* _RECORDED INFORMATION_:

--------

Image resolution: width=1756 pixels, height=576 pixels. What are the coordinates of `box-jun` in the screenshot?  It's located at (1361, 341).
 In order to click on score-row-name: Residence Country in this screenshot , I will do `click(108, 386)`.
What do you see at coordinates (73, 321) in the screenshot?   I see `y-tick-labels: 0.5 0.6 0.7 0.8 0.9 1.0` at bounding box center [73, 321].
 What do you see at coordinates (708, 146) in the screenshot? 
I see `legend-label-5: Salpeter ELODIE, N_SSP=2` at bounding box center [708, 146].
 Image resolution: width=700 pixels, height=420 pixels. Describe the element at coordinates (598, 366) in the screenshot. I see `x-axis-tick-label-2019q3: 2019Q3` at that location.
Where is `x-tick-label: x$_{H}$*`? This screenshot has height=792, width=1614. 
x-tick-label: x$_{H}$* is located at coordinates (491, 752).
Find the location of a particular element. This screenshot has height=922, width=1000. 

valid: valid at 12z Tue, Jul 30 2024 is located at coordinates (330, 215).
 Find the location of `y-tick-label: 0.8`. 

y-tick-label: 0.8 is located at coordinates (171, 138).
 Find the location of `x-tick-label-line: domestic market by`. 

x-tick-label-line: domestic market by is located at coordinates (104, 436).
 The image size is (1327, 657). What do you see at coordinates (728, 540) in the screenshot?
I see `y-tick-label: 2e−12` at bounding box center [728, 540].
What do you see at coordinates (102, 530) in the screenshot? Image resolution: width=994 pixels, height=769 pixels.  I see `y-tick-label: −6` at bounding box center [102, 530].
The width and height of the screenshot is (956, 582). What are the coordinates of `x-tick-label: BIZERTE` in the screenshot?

--------

* _AIM OF THE EXERCISE_: Can you retype every one of the records above, character for character?

* _SOLUTION_:
Image resolution: width=1756 pixels, height=576 pixels. What are the coordinates of `box-jun` in the screenshot?  It's located at (1361, 341).
 In order to click on score-row-name: Residence Country in this screenshot , I will do `click(108, 386)`.
What do you see at coordinates (73, 321) in the screenshot?   I see `y-tick-labels: 0.5 0.6 0.7 0.8 0.9 1.0` at bounding box center [73, 321].
 What do you see at coordinates (708, 146) in the screenshot? 
I see `legend-label-5: Salpeter ELODIE, N_SSP=2` at bounding box center [708, 146].
 Image resolution: width=700 pixels, height=420 pixels. Describe the element at coordinates (598, 366) in the screenshot. I see `x-axis-tick-label-2019q3: 2019Q3` at that location.
Where is `x-tick-label: x$_{H}$*`? This screenshot has height=792, width=1614. 
x-tick-label: x$_{H}$* is located at coordinates (491, 752).
Find the location of a particular element. This screenshot has height=922, width=1000. 

valid: valid at 12z Tue, Jul 30 2024 is located at coordinates (330, 215).
 Find the location of `y-tick-label: 0.8`. 

y-tick-label: 0.8 is located at coordinates (171, 138).
 Find the location of `x-tick-label-line: domestic market by`. 

x-tick-label-line: domestic market by is located at coordinates (104, 436).
 The image size is (1327, 657). What do you see at coordinates (728, 540) in the screenshot?
I see `y-tick-label: 2e−12` at bounding box center [728, 540].
What do you see at coordinates (102, 530) in the screenshot? Image resolution: width=994 pixels, height=769 pixels.  I see `y-tick-label: −6` at bounding box center [102, 530].
The width and height of the screenshot is (956, 582). What are the coordinates of `x-tick-label: BIZERTE` in the screenshot?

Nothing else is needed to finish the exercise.